The photograph is an endearing juxtaposition of cultures, with Ring clad in his Glen Rovers battle garb, glancing away from the photographer as if he can’t wait to get on the pitch, while Seberg looks effortlessly chic in a simple shift dress decorated with a brooch, her iconic pixie cut
covered by a headscarf. 

The image crystallises Ring’s fame, echoing as it does the equally famous photograph of him chatting to Robert Kennedy in Gaelic Park from the following decade.

Controversy

Protest at Cork Opera House against the showing of Martin Scorsese's film The Last Temptation of Christ.
Protest at Cork Opera House against the showing of Martin Scorsese's film The Last Temptation of Christ.

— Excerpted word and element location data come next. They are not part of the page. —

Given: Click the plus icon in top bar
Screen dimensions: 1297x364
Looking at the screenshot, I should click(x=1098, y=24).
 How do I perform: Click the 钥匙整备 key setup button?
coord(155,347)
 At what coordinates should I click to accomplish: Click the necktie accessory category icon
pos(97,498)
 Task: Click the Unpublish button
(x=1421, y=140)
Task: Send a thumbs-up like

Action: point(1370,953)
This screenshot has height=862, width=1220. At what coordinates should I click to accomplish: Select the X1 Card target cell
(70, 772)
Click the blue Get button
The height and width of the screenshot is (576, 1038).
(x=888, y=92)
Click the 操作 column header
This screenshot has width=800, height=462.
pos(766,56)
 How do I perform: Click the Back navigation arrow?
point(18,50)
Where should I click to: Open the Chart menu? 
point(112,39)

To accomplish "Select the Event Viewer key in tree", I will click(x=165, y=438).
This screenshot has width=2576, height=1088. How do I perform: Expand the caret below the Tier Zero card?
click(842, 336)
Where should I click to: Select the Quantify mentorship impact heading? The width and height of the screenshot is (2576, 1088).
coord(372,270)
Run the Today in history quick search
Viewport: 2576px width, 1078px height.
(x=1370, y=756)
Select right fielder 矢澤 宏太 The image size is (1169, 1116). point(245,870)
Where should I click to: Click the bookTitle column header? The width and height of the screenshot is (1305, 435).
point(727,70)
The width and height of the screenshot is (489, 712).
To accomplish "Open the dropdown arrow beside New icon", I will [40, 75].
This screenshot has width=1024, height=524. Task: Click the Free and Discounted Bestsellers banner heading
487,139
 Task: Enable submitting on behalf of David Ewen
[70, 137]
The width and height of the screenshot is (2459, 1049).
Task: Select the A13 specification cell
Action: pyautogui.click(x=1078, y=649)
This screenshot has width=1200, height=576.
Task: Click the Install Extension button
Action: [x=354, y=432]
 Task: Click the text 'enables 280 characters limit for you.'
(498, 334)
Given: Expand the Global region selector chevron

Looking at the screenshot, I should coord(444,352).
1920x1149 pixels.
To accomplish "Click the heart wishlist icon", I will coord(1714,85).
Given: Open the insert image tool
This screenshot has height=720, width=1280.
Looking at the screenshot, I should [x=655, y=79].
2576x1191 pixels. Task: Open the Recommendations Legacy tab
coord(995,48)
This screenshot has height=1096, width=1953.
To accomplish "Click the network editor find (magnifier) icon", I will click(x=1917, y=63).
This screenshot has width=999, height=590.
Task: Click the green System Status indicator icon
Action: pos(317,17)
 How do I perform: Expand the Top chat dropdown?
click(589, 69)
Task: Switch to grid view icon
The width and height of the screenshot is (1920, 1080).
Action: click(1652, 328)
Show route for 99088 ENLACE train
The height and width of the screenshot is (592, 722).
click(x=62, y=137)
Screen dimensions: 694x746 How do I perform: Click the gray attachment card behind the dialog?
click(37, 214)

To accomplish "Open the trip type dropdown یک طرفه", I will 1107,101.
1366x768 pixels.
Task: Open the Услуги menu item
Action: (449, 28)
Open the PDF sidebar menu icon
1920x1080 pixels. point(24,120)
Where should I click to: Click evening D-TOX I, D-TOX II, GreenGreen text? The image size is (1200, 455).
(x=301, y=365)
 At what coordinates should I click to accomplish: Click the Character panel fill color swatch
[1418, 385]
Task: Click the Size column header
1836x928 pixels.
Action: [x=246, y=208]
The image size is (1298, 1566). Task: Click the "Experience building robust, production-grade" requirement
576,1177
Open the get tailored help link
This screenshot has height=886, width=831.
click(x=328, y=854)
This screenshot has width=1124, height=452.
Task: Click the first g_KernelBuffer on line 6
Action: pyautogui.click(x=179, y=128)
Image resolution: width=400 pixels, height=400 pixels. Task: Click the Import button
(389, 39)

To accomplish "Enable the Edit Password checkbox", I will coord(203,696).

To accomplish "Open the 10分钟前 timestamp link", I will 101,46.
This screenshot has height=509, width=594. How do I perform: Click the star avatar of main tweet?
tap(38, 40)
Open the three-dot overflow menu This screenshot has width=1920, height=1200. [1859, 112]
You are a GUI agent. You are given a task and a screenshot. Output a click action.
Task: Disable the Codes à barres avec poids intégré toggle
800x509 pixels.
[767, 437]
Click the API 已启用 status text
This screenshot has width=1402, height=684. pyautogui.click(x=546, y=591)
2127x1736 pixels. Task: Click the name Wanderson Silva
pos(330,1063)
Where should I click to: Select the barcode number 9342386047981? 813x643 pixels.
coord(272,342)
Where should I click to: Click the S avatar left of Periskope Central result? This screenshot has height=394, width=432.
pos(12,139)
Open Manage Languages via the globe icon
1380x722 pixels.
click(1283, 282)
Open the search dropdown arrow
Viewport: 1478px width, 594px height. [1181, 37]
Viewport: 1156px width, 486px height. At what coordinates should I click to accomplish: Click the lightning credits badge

  • Protest at Cork Opera House against the showing of Martin Scorsese’s film (The Last Temptation of Christ) October 3, 1988


There were many occasions when the festival wrestled with censorship. 

In 1969, Bishop Con Lucey objected to the opening gala film of I Can’t, I Can’t with contraception as one its themes. The film went ahead, which according to UCC academic Dr Finola Doyle-O’Neill, showed the authority of the Church was waning, that the festival was willing to defy its pronouncements. 

The clergy voiced its displeasure again in 1988, when it was announced the film festival would show The Last Temptation of Christ, directed by Martin Scorsese. The film stirred up huge controversy, particularly over scenes in which Willem Dafoe as Jesus imagines having sex with Mary Magdalene, played by Barbara Hershey. The Bishop of Cork, Michael Murphy, had asked members of his congregation not to attend.

A small group of people demonstrated outside the Opera House, where the film was being screened as part of the festival, and there was a counter-protest of students who dressed in biblical costumes.

In Michael Moynihan’s book Crisis and Comeback: Cork in the Eighties, former film festival director Mick Hannigan recalled how he was not particularly enamoured of the counter-protestors, referring to the incident captured in the accompanying picture.

“Satire should always punch upwards, but on the night they were punching downwards. The people protesting were sincere Catholics, and they were having a vigil: they weren’t objecting. They were an easy target for the students, who dressed up in mock-Palestinian clothing, one of them was dressed as the Virgin Mary. One of their placards read ‘Jesus was nailed, not screwed’, and there was a shot of one of the religious people trying to tear that down. It was a bit unfair — here you had students having a laugh at sincere people — but the image was very good, because within that image you have conflict,” said Hannigan.

Ultimately, the film was a flop, something which was perhaps anticipated by one of the audience members featured on the RTÉ news the next day, whose identity provides a particularly delicious twist to the story.

Said Hannigan: “We showed it at midnight and they had cameras there when the audience started coming out at around 3am. Tom McSweeney was their reporter and he spotted an old lady coming down the stairs from the showing and he went straight over: “What did you think of the film?”

“It was okay,” she said, “Quite slow and drawn-out. I don’t know what all the fuss was about.”

"That’s what went out on the six o’clock news the following evening, and the nine o’clock news. What Tom didn’t realise at the time was that, that was my mother, who was then in her 70s.”